In many ways, Dean BARNETT's love of Republican politics and Boston sports went hand in glove. But while both appeal to the emotions of devotees, Mr. BARNETT applied a rigorous analysis to his passions and along the way upended the stereotypes many might hold about a guy who grew up in Newton, hardly a hotbed of political conservatism.

"Quite frankly, I'm the very picture of the Chinese Foodeating secular Jew who drives some of my more devout coreligionists batty," he wrote in the Globe last year about his opposition to abortion. "But I'm prolife, and adamantly so. Unlike the often erroneous stereotype of the prolife citizen, I didn't arrive at my position as a matter of religious faith. Rather, my conclusions flow strictly from logical inquiry."

Turning to writing and blogging a few years ago as his health declined, his voice soon resonated nationally as he wrote for The Weekly Standard and filled in as guest host for Hugh Hewitt's syndicated conservative radio talk show. Mr. BARNETT died Monday in Brigham and Women's Hospital of complications of cystic fibrosis. He was 41 and lived in Belmont.

:: INFORMATION SUPPLIED ::

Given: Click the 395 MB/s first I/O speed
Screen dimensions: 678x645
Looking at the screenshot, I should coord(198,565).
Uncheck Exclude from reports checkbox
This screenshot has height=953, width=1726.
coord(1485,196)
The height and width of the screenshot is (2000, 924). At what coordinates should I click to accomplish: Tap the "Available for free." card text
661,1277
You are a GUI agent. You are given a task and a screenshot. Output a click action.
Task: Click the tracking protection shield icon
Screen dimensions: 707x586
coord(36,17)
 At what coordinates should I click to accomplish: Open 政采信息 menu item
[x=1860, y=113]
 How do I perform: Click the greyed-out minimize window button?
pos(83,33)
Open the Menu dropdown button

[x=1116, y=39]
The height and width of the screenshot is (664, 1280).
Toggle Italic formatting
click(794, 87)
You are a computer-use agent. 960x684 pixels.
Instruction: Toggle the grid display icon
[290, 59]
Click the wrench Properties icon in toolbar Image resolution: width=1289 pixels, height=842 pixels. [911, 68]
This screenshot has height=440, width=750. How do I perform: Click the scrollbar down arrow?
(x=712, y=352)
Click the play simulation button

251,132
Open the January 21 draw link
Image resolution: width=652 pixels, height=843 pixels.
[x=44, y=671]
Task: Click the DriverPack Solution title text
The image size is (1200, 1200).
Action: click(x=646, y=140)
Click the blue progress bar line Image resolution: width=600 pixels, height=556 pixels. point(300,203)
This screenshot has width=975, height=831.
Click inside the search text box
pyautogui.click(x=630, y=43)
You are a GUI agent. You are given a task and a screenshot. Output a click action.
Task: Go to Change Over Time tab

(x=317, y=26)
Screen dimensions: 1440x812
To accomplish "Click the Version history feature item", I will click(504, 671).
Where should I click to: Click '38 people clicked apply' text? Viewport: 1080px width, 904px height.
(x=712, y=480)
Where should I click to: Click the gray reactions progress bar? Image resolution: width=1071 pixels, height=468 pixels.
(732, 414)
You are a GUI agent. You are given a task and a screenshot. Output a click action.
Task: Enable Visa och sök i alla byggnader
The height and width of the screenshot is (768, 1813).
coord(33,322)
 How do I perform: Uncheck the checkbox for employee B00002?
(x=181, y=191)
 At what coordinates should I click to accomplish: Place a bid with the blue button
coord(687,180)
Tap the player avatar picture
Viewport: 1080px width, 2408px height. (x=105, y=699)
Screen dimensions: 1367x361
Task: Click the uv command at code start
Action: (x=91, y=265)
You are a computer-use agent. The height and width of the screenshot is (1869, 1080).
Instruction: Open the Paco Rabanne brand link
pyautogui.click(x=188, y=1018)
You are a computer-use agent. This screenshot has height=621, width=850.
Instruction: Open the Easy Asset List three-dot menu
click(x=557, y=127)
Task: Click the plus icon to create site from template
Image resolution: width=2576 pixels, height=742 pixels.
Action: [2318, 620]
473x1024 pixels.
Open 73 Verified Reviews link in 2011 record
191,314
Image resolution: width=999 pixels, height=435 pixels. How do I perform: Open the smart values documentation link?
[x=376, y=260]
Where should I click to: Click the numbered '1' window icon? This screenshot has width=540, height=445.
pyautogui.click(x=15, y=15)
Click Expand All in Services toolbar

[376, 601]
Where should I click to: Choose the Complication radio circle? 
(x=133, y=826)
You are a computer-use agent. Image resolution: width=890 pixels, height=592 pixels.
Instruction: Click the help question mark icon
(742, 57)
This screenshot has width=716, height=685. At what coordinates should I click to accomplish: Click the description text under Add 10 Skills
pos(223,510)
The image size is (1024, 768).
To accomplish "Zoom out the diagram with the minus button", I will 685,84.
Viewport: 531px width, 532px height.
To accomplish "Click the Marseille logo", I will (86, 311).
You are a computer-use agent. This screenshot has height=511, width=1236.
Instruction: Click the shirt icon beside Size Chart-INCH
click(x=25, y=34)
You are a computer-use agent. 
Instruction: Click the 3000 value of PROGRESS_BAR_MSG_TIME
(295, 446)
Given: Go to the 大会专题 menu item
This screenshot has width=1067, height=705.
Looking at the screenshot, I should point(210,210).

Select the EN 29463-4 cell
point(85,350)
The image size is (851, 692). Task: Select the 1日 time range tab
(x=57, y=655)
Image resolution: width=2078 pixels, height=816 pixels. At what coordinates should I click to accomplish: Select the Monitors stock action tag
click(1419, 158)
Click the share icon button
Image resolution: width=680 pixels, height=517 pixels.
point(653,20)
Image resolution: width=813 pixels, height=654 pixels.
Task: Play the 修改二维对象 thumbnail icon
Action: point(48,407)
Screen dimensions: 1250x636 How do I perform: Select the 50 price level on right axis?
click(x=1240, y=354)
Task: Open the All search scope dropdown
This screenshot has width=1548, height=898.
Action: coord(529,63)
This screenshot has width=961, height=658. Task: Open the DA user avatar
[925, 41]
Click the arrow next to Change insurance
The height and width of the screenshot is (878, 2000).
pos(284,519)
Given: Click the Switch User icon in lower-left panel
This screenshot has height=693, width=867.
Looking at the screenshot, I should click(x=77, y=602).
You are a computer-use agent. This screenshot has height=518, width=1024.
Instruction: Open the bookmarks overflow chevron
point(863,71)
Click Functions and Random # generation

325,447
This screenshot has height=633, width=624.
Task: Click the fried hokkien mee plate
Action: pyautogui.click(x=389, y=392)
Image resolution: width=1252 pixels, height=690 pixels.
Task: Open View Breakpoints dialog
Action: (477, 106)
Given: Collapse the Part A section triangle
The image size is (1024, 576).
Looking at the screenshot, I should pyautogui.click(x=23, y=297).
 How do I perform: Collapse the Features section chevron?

:: TASKS AND EXERCISES ::
(1) Can you output the passage of the Dean Barnett obituary from "Turning to writing" to "lived in Belmont.", word for word?
(2) Can you carry on the Dean Barnett obituary from the point where it stops?
The entries have nothing to do with the obituary of Dean Barnett.

:: ANSWERS ::
(1)
Turning to writing and blogging a few years ago as his health declined, his voice soon resonated nationally as he wrote for The Weekly Standard and filled in as guest host for Hugh Hewitt's syndicated conservative radio talk show. Mr. BARNETT died Monday in Brigham and Women's Hospital of complications of cystic fibrosis. He was 41 and lived in Belmont.

(2)
"Courage is a severe virtue, and those who have courage are usually serious, often stern," William Kristol, founder and editor of The Weekly Standard, wrote yesterday on the magazine's website. "Dean, though, was effervescently witty and high spirited. He had a most unusual combination of strength of character and lightness of heart. And generosity of spirit."

Former governor Mitt Romney was running for the US Senate in 1994 when he met Mr. BARNETT.

"He had a knowing smile -- like he hadn't caught the canary yet, but he had it locked in a room," Romney wrote yesterday on The Weekly Standard website. "Over the campaign and over the years that followed, I got to know Dean very well. And I learned why he was smiling -- Dean was 'wicked smart,' as they say around here. He had extraordinary perspective and insight. He brought a lot more to our friendship than I ever could have imagined."

On his website, Hewitt wrote that "Dean's combination of sparking intelligence and enormous good humor made him one of the most memorable of friends. What too few people know, though, is what a kind, extraordinarily giving and compassionate man he was."

Mr. BARNETT's sense of humor endeared him to those who didn't share his beliefs, Kirstan Brooks BARNETT said of her husband. And he always listened attentively to other opinions during spirited discussions, a habit Mr. BARNETT adopted while growing up in largely liberal Newton, where he nonetheless developed conservative political views.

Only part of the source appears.